King Earl song notes
Possessed By The Devil - It feels like pictures
of me at different points in my life, maybe up until the end. I
don't really know where the song came from. I worked with a guy
who never talked to me hardly at all, the only time he ever spoke
to me was to say "if you've got blood on your hands, you don't
belong in church."
Union Tramp - I still really enjoy playing this song. I don't think songs are ever truly finished and this song is a good example of that. Its fun to play and it's fun to play with, a work-in-progress, trying it in a different key or tuning after every couple shows. I also like the story of it, I met lots of guys who are out on the road, trying to get to a place that feels like home, a constant search for somewhere where they feel they can belong.
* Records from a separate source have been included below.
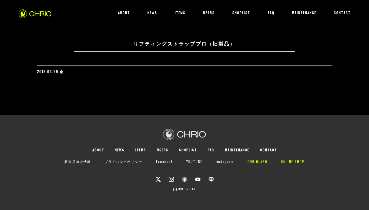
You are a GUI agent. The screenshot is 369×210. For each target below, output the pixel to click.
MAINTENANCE (304, 12)
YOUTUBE (194, 161)
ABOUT (124, 12)
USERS (209, 12)
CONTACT (342, 12)
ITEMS (180, 12)
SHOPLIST (241, 12)
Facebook (164, 161)
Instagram (225, 161)
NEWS (152, 12)
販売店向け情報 (78, 161)
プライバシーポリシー (123, 161)
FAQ (271, 12)
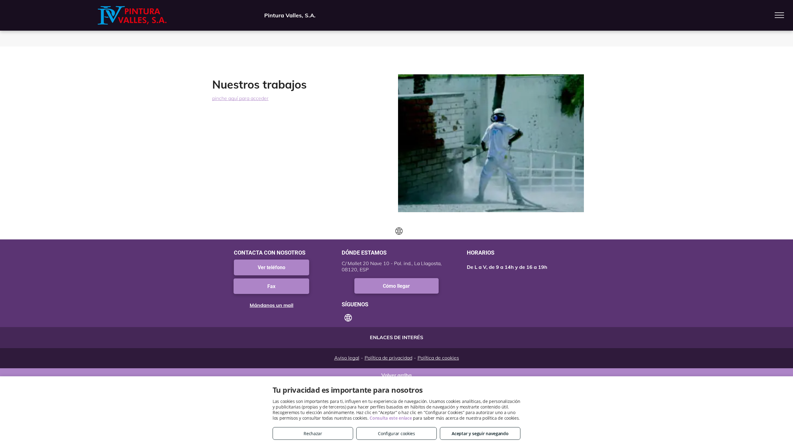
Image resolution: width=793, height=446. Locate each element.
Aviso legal (346, 358)
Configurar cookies (396, 433)
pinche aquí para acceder (240, 98)
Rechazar (313, 433)
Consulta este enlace (391, 418)
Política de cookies (438, 358)
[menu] (779, 15)
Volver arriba (396, 374)
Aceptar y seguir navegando (480, 433)
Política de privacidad (388, 358)
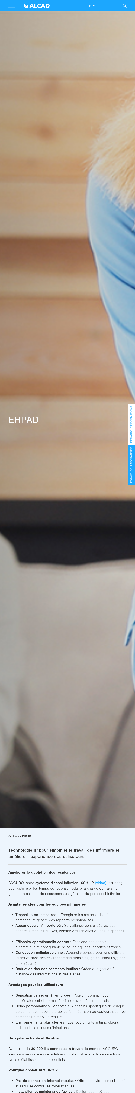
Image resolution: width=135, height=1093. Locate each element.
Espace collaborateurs (131, 465)
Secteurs (13, 836)
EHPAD (26, 836)
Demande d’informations (131, 424)
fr (89, 5)
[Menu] (11, 6)
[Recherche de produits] (124, 5)
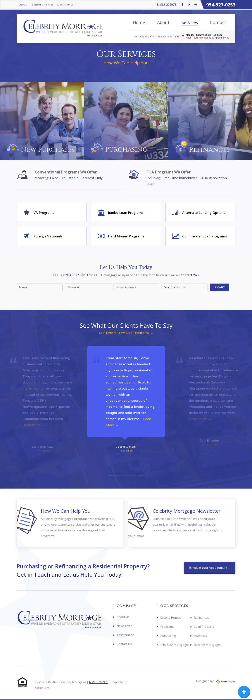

King Earl - "King Earl" isn't based on a single person or incident but it's true in the sense that this is the average life of homeless people I worked with. They're always waiting, nowhere to go, someone always shooing them on, always in danger of being knocked out just because they exist. Just being there, reminding people about hard times makes them eligible for a beating or whatever else.
1917 - Written while I was out in Butte, Montana for the film "Who Killed Cock Robin?" I was deeply affected by Frank Little's story. 1917 was the year of the Granite Mountain fire and also year Frank Little was murdered. We'd visited some of the old mining shacks and climbed headframes and I felt really tuned in at that point to Butte even though I hadn't lived there or anything like that. The song came from thinking about Frank and spending an evening in the engine room of one of the headframes, which is a creepy place, just right above the entrance to a copper mine and you feel every dead soul that is wandering around.
West Bank 10-String Rag - I lived in a cheap, leaky, drafty, stinky rooming house in Minneapolis on the West Bank and had the time of my life, it was the best place. Every Thursday I went down to the Times Bar on Nicollet Avenue to see Dave Ray and Tony Glover play, Friday I was stuffed in a corner at the old 400 Bar to hear Willie Murphy play the piano, on Saturday I was usually down at the New Riverside Cafe to see Peter Rykhus or someone like that play blues guitar, and on Sunday I was always at the Viking Bar to watch Spider John.